PROBLEM: Output every text line of the records below verbatim, leaving out the pictures.

▬▬▬

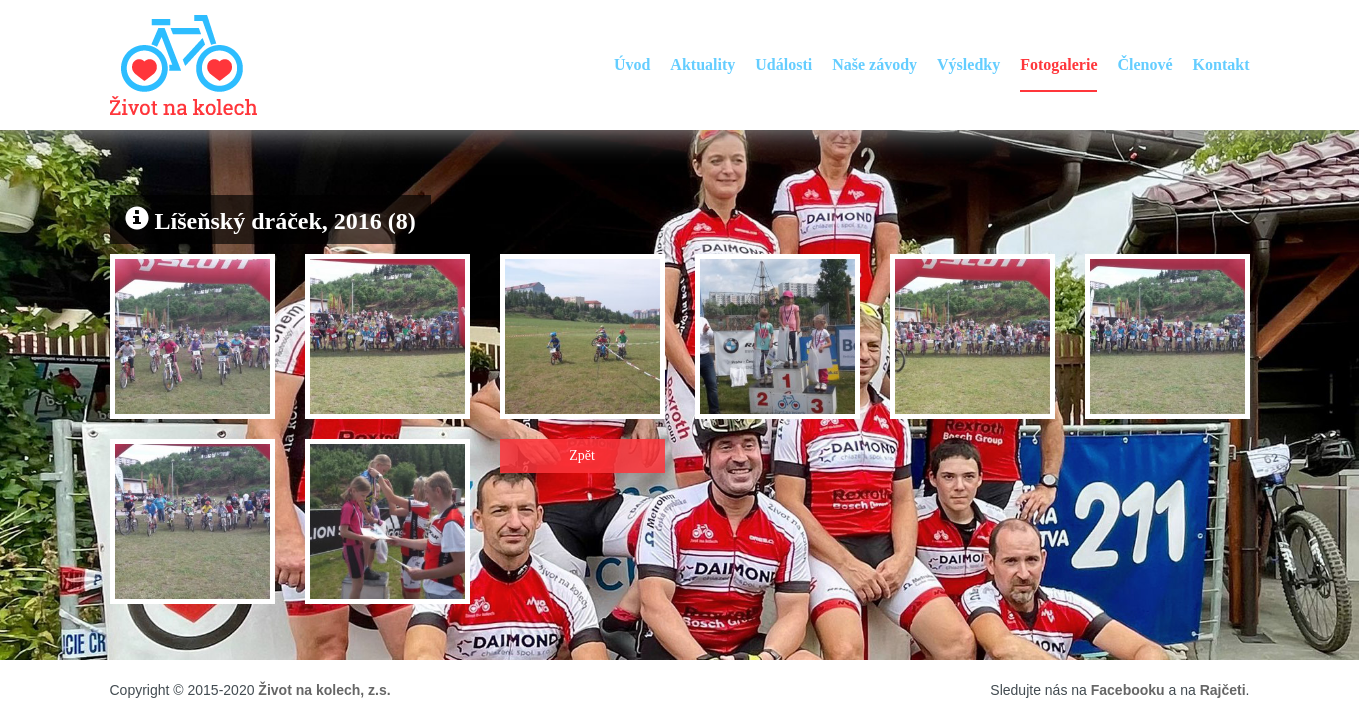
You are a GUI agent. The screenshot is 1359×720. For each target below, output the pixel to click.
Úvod (632, 64)
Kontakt (1221, 64)
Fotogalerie (1058, 64)
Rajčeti (1223, 690)
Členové (1144, 64)
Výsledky (968, 64)
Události (783, 64)
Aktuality (702, 64)
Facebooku (1128, 690)
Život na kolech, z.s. (324, 690)
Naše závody (874, 64)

▬▬▬

RESULT OF THIS TASK:
You are a GUI agent. The screenshot is 1359×720. For each target below, output the pixel to click.
Úvod (632, 64)
Kontakt (1221, 64)
Fotogalerie (1058, 64)
Rajčeti (1223, 690)
Členové (1144, 64)
Výsledky (968, 64)
Události (783, 64)
Aktuality (702, 64)
Facebooku (1128, 690)
Život na kolech, z.s. (324, 690)
Naše závody (874, 64)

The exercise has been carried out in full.